Capilla 10: Espiritu Santo y altar de San Felipe y Santiago

Aislada se encuentra la última capilla de este muro, la número diez, es la de “Espíritu Santo, San Pedro Mártir de Verona y San Lorenzo”, en ella se encuentra un lienzo que representa el martirio de San Lorenzo. Su fundación data del siglo XIII, con la advocación de San Lorenzo, para pasar posteriormente a la de “Espíritu Santo” y en la actualidad se dedica a San Pedro Mártir.

El techo se cubre con un artesonado similar al de la mezquita,

Entre sus adornos destaca un gran facistol, para los libros de canto en el coro y una cajonera;

En este lugar tiene su enterramiento el prelado Don Pedro Salazar y Góngora, obispo de Córdoba entre 1738 y 1742, quien trajo desde Roma el retablo neoclásico de finales del XVIII, en donde se representan a los apóstoles Pedro y Pablo; como dato anecdótico, el altar de esta capilla es el único de las capillas que no da cara al centro de la Catedral, como es norma en el resto de las capillas.

Frente a la capilla se encuentra un pequeño altar con una pintura que representa a la Concepción con San Felipe y Santiago el Menor, es obra de Antonio del Castillo en 1660. Bajo él una mesa de altar de mármol negro, nos muestra una inscripción relativa a la fundación realizada por don Gonzalo de Saavedra, Marqués de Vilar, en el año 1720, estando labrado su escudo de armas en el centro.

Esta mesa y cuadro se encontraban, hasta finales del siglo XIX, en la capilla de San Felipe y Santiago, en el muro sur de la Catedral, la cual se encuentra desmantelada, motivo por el que pasaría a este lugar el cuadro a principios del XX.
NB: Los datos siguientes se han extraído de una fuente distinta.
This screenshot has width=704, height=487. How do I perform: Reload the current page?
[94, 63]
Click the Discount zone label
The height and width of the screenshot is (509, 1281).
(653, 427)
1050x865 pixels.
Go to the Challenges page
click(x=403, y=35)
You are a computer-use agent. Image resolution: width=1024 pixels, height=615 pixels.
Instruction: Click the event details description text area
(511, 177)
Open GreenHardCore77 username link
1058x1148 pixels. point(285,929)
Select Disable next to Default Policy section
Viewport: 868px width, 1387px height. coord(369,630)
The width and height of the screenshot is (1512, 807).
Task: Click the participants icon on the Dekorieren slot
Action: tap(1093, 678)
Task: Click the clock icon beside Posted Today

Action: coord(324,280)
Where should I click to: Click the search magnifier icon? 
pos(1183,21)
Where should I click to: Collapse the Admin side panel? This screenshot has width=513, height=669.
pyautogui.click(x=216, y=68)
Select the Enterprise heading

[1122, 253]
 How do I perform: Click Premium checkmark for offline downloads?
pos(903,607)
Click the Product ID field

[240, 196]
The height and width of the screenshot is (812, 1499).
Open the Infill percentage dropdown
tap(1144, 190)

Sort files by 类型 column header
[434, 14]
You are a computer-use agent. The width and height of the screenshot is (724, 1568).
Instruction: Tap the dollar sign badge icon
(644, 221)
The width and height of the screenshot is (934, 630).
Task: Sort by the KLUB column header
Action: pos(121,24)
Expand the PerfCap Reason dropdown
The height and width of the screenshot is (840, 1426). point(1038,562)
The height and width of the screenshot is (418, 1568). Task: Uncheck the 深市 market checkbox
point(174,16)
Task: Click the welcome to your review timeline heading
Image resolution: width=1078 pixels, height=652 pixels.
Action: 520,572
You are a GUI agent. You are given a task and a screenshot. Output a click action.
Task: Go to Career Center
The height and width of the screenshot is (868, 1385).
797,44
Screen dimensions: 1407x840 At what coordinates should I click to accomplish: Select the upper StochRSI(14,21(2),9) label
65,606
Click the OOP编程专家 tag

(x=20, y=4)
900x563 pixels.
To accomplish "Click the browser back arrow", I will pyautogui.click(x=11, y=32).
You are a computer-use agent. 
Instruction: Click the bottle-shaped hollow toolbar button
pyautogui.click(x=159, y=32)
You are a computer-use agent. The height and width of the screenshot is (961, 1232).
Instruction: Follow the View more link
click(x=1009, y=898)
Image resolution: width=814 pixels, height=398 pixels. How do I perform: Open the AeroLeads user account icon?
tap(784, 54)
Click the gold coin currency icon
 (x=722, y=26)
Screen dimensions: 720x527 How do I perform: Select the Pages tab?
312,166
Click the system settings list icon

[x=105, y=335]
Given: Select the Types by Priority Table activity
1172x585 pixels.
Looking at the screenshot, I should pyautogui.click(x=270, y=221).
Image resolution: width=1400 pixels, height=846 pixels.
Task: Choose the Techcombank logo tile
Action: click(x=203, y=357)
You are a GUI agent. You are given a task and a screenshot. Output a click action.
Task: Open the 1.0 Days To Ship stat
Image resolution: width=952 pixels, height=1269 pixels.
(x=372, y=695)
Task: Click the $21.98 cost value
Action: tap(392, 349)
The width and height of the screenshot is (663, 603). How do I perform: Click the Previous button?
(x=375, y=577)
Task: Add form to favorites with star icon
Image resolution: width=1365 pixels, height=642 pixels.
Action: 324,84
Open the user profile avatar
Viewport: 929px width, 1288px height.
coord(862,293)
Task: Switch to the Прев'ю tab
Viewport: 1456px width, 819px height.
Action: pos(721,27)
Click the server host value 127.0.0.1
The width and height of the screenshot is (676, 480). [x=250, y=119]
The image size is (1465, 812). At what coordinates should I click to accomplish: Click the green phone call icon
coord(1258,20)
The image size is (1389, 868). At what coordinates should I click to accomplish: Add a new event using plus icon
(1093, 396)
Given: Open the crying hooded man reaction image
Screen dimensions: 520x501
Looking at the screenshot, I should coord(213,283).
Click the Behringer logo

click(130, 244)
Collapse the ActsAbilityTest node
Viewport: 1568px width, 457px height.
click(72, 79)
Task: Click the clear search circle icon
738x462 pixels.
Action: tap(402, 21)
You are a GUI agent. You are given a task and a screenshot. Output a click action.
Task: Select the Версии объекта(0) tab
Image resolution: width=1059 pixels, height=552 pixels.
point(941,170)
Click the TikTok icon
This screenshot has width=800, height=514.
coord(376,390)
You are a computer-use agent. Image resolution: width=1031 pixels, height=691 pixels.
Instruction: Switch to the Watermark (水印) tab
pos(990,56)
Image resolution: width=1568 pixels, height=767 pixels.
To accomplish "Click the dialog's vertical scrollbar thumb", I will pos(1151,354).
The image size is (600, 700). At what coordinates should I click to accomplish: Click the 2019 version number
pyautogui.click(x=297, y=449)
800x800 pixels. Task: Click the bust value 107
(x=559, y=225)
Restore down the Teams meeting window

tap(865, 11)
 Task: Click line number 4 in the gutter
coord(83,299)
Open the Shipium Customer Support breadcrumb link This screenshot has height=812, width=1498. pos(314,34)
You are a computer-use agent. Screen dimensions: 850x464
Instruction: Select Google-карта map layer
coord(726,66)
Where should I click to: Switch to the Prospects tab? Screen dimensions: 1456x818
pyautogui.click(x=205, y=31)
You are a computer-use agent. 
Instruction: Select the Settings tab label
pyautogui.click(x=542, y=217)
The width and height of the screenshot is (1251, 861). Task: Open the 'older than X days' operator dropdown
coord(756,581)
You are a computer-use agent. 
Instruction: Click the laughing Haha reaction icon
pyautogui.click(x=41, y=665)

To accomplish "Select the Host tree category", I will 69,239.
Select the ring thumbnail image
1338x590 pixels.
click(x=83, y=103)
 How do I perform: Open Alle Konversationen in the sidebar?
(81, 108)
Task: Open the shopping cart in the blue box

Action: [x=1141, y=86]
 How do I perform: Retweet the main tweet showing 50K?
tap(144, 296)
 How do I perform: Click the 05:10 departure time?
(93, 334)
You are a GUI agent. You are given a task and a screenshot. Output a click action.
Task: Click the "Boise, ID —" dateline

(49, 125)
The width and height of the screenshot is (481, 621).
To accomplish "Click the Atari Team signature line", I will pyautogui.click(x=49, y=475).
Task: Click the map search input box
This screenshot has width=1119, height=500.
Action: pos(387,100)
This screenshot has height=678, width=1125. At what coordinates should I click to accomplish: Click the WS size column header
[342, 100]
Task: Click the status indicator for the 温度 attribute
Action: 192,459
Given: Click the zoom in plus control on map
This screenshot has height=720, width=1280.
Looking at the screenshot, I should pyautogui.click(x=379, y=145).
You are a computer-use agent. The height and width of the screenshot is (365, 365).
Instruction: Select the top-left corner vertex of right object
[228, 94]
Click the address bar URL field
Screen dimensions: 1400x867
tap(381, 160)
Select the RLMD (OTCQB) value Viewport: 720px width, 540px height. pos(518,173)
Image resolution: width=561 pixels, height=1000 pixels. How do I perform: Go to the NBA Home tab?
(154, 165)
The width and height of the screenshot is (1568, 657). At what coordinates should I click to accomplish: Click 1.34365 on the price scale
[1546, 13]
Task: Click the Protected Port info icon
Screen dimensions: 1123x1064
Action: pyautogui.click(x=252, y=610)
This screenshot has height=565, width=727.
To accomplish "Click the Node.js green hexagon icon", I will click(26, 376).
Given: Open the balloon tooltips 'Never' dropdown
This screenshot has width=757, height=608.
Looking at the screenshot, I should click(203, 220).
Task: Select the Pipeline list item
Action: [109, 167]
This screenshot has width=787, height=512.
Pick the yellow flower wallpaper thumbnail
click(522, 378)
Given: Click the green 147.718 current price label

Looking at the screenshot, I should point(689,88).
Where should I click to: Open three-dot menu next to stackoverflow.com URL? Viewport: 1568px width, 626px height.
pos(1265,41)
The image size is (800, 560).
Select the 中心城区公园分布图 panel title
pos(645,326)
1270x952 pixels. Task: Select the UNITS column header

En la esquina suroeste del templo se instala un pequeño museo dedicado a las piezas localizadas pertenecientes a la basílica visigoda del s. VI de San Vicente, sobre la que se construyó la primera mezquita.

Aquí se abre la última puerta del muro oeste, la de San Pedro, y junto a ella se encuentra uno de las mejores pinturas que cuelgan en las paredes de la Catedral “La Última Cena”, una bella pintura de Pablo de Céspedes (1595), quien fuera racionero de la Catedral (Canónigo racionero: el prebendado con derecho a ración, o sea, que dispone de parte de las rentas de la catedral).

Su sitio original, hasta 1912, fue la desaparecida capilla del Santísimo Sacramento o de la Cena, que, situada entre el mihrab y la capilla de Santa Teresa.

De él, algunos autores han afirmado que la disposición de los alimentos sobre la mesa corresponde a un ejercicio simbólico de relacionar sus propiedades con el poder curativo (del alma) de la comunión. Así, las naranjas y limones vendrían a ser un símbolo sanador (se creía entonces que los cítricos eran antídotos de algunos venenos); la sal (vemos delante la presencia de un salero) lo sería de la integridad; y los vasos, de lo frágil que es el ser humano.